[Stored entries]

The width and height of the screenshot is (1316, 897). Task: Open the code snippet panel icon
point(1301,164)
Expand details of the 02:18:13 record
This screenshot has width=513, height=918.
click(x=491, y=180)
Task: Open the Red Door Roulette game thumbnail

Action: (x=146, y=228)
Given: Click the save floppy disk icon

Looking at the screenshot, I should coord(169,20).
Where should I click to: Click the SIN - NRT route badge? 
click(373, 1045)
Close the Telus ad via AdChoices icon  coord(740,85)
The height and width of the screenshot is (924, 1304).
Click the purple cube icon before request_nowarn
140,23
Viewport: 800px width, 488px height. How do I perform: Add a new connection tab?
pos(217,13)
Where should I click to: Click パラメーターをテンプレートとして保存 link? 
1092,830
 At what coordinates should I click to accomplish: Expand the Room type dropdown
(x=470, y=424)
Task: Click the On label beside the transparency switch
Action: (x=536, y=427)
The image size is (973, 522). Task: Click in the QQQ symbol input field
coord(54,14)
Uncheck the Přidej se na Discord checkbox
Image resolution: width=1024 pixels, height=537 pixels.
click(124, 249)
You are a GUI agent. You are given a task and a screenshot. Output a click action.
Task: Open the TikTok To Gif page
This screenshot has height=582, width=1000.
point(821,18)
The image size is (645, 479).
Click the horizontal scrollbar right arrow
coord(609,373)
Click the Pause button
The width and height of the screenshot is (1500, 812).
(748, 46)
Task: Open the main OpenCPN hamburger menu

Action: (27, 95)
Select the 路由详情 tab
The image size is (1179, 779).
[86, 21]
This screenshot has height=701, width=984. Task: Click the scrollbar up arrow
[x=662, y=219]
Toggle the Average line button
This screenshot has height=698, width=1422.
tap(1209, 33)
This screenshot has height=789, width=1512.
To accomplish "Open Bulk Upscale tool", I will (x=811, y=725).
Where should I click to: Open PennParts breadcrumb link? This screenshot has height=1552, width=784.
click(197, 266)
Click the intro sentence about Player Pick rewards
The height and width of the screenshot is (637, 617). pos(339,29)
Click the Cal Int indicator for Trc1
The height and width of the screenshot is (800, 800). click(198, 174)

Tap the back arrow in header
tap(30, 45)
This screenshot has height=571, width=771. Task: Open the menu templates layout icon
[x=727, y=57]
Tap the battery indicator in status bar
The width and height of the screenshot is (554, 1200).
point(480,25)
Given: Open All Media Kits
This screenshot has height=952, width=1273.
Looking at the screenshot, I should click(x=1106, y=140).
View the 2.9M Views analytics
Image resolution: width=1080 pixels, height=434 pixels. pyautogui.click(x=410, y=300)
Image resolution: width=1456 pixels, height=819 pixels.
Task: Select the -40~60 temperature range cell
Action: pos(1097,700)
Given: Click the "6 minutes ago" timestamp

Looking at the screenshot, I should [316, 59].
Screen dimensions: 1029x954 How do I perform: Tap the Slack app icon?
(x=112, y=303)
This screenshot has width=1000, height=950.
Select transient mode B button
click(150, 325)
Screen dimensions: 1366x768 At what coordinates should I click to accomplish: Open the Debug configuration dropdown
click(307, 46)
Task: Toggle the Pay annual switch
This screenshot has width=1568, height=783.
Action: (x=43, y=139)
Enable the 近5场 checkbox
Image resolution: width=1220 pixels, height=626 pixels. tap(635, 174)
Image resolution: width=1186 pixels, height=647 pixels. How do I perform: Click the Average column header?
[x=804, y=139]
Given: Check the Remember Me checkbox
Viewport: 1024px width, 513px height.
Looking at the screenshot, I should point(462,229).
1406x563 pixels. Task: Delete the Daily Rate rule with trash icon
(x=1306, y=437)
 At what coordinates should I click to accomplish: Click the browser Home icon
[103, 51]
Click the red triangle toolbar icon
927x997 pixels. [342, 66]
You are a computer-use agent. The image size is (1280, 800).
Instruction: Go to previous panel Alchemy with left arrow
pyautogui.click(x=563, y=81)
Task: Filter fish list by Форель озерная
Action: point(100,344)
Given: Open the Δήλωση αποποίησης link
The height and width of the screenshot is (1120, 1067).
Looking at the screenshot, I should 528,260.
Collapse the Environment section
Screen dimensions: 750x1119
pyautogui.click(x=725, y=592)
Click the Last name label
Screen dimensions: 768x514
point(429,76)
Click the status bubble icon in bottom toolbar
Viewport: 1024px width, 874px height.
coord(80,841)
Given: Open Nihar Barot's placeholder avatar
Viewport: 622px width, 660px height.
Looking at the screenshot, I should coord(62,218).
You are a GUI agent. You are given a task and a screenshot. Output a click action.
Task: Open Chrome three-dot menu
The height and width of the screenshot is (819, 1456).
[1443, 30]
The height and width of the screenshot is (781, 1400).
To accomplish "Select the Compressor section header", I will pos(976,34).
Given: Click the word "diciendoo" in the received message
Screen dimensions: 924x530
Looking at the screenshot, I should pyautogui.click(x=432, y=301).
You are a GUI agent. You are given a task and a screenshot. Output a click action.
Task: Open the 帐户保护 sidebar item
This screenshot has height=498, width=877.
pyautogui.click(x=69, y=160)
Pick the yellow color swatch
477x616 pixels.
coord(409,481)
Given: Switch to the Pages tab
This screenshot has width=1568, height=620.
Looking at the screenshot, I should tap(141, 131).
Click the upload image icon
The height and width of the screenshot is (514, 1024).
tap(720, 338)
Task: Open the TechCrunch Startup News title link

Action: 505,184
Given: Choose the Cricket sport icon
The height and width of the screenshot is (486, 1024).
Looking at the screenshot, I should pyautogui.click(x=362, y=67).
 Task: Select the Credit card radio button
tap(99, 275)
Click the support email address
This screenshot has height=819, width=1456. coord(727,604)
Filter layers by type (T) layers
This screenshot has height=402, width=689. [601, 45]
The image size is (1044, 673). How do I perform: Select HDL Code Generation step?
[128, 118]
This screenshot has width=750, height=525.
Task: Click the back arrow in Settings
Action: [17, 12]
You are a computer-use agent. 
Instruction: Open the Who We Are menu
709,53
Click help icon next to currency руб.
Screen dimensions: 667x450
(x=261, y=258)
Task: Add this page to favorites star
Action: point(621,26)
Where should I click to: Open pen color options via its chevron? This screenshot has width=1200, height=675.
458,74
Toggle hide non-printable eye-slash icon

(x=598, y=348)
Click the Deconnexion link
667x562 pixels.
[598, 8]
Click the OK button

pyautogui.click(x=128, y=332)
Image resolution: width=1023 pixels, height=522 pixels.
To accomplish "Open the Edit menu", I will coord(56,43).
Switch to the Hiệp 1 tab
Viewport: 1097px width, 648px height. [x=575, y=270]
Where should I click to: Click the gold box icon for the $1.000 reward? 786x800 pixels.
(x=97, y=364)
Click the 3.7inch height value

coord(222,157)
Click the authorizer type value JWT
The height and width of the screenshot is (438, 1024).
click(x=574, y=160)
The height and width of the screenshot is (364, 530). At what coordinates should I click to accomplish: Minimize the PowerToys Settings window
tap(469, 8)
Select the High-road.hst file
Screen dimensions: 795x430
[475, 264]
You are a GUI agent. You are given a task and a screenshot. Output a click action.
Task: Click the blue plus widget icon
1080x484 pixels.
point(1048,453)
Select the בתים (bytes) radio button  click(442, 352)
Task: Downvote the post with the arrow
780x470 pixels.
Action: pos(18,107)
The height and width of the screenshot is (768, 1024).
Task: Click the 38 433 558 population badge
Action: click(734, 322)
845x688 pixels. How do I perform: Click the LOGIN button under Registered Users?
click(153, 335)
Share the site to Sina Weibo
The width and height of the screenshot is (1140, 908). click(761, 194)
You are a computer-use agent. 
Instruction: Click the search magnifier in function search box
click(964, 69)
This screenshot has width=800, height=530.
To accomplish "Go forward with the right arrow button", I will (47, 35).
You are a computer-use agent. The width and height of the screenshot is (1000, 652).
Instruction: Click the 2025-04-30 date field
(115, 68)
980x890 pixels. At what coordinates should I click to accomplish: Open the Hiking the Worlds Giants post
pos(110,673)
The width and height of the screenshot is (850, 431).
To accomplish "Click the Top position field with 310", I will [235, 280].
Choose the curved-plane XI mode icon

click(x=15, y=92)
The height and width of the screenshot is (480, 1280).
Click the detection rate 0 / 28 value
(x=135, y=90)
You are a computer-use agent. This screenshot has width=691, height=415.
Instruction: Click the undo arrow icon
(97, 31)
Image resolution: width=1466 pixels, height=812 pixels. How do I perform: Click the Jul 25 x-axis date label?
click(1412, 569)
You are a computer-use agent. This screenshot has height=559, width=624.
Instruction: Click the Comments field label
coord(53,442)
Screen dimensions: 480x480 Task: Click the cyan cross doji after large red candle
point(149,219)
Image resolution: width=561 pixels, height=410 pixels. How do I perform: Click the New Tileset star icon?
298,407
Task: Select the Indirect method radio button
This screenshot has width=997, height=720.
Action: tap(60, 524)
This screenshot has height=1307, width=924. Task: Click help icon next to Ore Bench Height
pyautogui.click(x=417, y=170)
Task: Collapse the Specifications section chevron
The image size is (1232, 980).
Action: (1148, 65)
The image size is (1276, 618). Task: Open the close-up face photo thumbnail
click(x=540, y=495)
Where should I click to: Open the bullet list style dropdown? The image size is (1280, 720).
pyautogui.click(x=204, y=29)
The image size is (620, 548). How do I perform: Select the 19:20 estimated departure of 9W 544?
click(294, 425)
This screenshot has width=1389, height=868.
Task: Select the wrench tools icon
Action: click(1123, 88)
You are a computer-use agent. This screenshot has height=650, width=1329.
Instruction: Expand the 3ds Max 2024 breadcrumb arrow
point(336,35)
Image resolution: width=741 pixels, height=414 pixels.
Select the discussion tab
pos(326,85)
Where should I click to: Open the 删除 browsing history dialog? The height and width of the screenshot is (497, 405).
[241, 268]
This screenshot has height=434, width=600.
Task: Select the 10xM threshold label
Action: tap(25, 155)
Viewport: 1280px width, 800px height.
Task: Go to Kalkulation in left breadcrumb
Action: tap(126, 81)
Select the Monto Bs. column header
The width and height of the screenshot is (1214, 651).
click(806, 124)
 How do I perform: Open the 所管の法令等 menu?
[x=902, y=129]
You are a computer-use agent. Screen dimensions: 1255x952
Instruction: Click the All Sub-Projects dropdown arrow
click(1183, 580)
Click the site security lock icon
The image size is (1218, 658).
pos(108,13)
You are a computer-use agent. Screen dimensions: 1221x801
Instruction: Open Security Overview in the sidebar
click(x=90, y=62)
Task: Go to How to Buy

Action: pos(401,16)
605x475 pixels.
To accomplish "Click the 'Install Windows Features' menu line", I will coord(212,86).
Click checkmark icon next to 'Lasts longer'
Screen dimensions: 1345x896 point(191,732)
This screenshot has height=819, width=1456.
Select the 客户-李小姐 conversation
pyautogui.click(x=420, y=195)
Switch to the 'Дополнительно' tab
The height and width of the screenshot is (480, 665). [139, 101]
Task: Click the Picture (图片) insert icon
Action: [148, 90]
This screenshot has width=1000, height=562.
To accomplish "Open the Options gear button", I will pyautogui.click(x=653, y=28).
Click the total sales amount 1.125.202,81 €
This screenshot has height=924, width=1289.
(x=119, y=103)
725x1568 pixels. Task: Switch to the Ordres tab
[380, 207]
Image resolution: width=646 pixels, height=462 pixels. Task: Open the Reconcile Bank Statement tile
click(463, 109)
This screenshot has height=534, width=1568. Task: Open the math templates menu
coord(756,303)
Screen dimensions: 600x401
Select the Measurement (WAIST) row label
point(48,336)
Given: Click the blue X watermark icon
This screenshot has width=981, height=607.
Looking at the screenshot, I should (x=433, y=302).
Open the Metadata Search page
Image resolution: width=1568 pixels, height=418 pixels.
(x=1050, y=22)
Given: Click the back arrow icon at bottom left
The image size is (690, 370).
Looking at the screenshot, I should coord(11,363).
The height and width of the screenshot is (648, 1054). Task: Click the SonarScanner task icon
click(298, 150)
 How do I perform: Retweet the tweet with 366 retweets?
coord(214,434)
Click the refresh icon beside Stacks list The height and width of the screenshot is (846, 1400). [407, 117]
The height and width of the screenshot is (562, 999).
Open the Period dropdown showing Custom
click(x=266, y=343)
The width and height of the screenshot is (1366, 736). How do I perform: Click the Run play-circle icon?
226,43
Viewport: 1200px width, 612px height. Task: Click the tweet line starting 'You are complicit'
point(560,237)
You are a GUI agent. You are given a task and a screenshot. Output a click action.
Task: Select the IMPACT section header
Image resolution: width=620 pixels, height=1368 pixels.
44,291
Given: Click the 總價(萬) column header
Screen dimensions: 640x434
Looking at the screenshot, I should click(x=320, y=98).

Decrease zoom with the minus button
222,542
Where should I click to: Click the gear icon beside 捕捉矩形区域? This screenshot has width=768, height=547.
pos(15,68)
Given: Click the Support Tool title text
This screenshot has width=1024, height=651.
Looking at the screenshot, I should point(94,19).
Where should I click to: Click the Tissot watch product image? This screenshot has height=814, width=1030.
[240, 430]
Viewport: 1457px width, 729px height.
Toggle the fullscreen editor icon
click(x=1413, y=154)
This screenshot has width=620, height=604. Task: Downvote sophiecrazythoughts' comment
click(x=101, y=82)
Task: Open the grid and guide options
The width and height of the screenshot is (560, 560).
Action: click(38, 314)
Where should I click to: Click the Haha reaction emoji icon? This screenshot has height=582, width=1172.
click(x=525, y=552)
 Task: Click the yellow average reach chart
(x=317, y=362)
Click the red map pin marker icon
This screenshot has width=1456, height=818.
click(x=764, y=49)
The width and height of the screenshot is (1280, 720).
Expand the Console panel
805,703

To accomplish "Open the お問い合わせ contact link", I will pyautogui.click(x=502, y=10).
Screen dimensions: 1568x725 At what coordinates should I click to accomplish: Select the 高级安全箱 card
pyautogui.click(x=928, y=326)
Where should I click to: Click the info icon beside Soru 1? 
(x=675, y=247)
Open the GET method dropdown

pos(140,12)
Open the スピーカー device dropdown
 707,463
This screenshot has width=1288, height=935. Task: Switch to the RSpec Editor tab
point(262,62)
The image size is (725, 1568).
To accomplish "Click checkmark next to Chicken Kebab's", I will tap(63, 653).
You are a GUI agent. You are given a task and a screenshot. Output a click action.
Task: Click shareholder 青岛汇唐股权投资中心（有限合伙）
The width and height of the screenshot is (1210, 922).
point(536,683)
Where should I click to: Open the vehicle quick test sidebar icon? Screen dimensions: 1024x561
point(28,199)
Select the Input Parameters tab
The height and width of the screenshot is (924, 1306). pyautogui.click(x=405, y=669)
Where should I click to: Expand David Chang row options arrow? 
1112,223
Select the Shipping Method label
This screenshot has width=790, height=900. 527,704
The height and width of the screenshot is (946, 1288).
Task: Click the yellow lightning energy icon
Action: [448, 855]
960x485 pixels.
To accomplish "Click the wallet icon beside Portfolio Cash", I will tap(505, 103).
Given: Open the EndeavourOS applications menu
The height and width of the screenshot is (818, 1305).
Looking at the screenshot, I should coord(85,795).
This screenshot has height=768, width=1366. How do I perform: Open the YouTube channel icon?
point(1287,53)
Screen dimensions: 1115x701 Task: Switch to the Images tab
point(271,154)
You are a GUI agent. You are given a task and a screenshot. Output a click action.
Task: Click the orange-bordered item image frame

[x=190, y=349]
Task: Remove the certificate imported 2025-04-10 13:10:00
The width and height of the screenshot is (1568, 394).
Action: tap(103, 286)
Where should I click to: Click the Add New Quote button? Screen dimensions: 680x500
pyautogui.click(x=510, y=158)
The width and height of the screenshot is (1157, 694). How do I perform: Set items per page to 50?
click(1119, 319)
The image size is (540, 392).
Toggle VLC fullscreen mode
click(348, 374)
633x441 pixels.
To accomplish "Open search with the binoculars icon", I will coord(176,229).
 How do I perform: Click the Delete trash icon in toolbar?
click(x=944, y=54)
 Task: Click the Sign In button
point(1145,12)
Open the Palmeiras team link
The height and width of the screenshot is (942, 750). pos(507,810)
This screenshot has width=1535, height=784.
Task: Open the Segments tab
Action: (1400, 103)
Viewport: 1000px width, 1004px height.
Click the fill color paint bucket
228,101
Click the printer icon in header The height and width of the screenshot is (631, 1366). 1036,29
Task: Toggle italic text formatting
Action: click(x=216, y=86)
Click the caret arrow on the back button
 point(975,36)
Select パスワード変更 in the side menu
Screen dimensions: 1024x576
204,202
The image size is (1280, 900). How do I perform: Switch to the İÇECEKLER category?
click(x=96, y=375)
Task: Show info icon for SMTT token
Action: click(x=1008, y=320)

[Problem] Go through the data and show each line that holds "Collapse".

[Response below]
Collapse the Environment section
Task: Collapse the Specifications section chevron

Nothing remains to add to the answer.